Abundaban en esas tiendas vistosos “sombreros de charro” que los verdaderos charros nunca se pondrían jamás, y cantidad de engañosos cuadros “pintados al óleo”, con colores casi fosforescentes, en los que según eso se mostraban (a los ingenuos turistas) idílicos paisajes y escenas campiranas de “the old México” (el viejo México).
Había también otras tiendas destinadas a los viajeros mexicanos que habían llegado a la ciudad sin pasaporte y que, por ende, no podían pasar “al otro lado”. Pero, a diferencia de las primeras, en sus aparadores se exhibían numerosos productos de importación de más o menos buena calidad, porque la “fayuca” china todavía no llegaba a la frontera.
En el resto de la calle había un montón de tugurios entre los que proliferaban las cantinas de mala muerte, los cabarés, los salones de burlesque y un pequeño e insignificante salón de baile que con el tiempo se haría famosísimo: “El Noa Noa”.
UNA MRADA DESDE EL PUENTE INTERNACIONAL. –
Cabe decir que mi hermano Hernán y yo íbamos cabalmente asombrados por todo lo que ahí veíamos. Y así, caminando, llegamos a los pórticos del antiguo Puente Internacional del Paso del Norte, también conocido como Santa Fe, y que unos metros más adelante se prolongaba con otro, modernísimo, recién inaugurado, que cruzaba por el cauce del Río Bravo recientemente canalizado por los gobiernos federales de México y los Estados.
Pagamos los centavitos que nos cobraron en la garita y, acompañados por un montón de peatones más, transitamos sobre ambos puentes.
Exactamente junto a ese obelisco metálico que se mira a la izquierda de la foto nos detuvimos, mis hermanos y yo, a observar el trajín del Puente Internacional Santa Fe, que acababan de inaugurar en octubre de 1967.
Nos detuvimos justo en la mitad del puente nuevo en donde acababan de poner un pequeño obelisco de acero inoxidable que, tanto en inglés como en español, señalaba el límite de la frontera de ambos países.
Vista de El Paso, desde la orilla mexicana del Río Bravo. Foto tomada en los últimos días de 2008.

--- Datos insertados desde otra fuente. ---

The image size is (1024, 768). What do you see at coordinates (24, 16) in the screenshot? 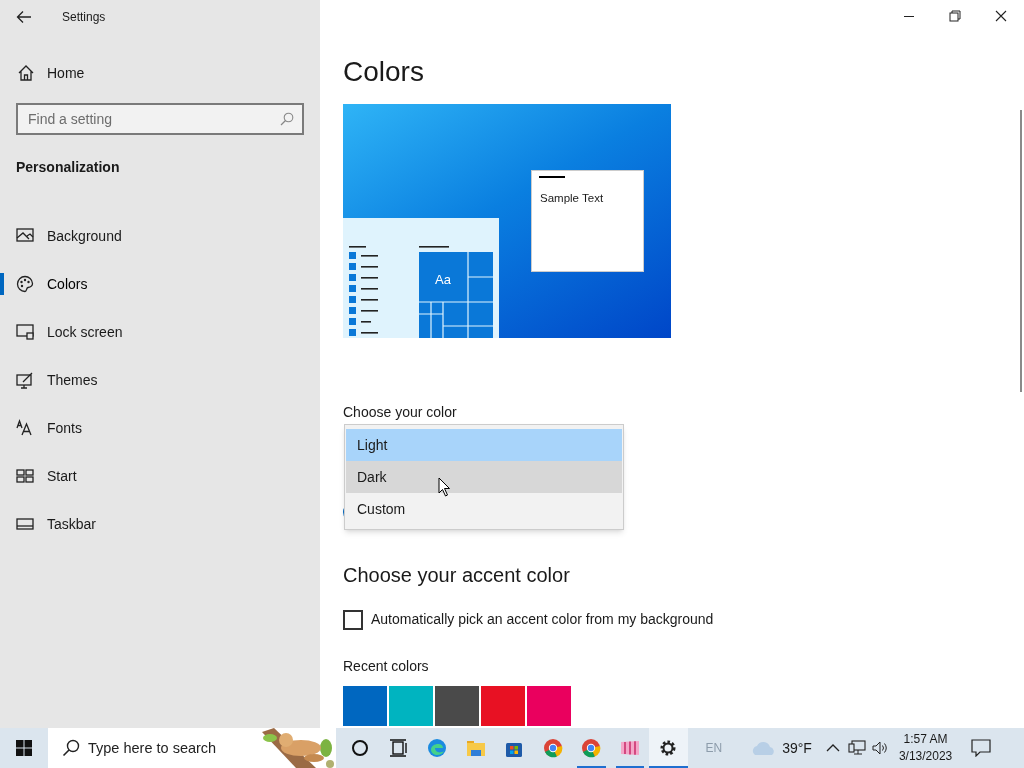
I see `back-arrow-icon` at bounding box center [24, 16].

Cómo me hubiera gustado traer una cámara entonces para haber podido conservar nuestro primer arribo al extremo norte de México, pero a falta de fotos, déjenme decirles que al observar las primeras cuadras de El Paso, inmediatamente ubicamos el centro de la ciudad, por el conjunto de edificios ejecutivos que, sin ser demasiado altos aún, pues a lo más contaban con unos 18 pisos, mostraban una gran diferencia respecto al centro de Ciudad Juárez, en donde los edificios más altos no pasaban aún de los tres o cuatro niveles, y en donde lo más destacado eran las torres de su Catedral, y lo más notorio era, por el lado poniente, un montonal de pequeñas lomas cubiertas de casas precarias.
Esta foto la tomé prestada de un blog de un sacerdote de la diócesis de Juárez. A la izquierda, la antigua Misión de Guadalupe. A la derecha la Catedral, y al fondo, el poniente de la ciudad.
Hacia el rumbo sur, aparte del Cerro Bola, era notable que, divididas longitudinalmente por las vías del tren, había un sinfín de colonias a medio urbanizar. Pero para el oriente, en tierras relativamente parejas, que anteriormente formaron parte del muy fértil Valle de Juárez, estaba, sin duda, la mejor zona de toda la ciudad, con los edificios más modernos, los hoteles de más caché, los mejores espacios comerciales, las avenidas más amplias y bonitas, dos plazas de toros, un estadio, un galgódromo y las colonias y los fraccionamientos de las clases media y alta.
Todo eso lo alcanzamos a vislumbrar desde la parte más elevada del puente y, con el paso de los días lo confirmamos después.
Grosso modo esa era, con todos los defectos y cualidades que haya podido tener, la ciudad a donde Dios, el destino, la buena o la mala suerte nos habían llevado, y lo único que nosotros podríamos hacer era, dadas las circunstancias, tratar de adaptarnos para sobrevivir allí.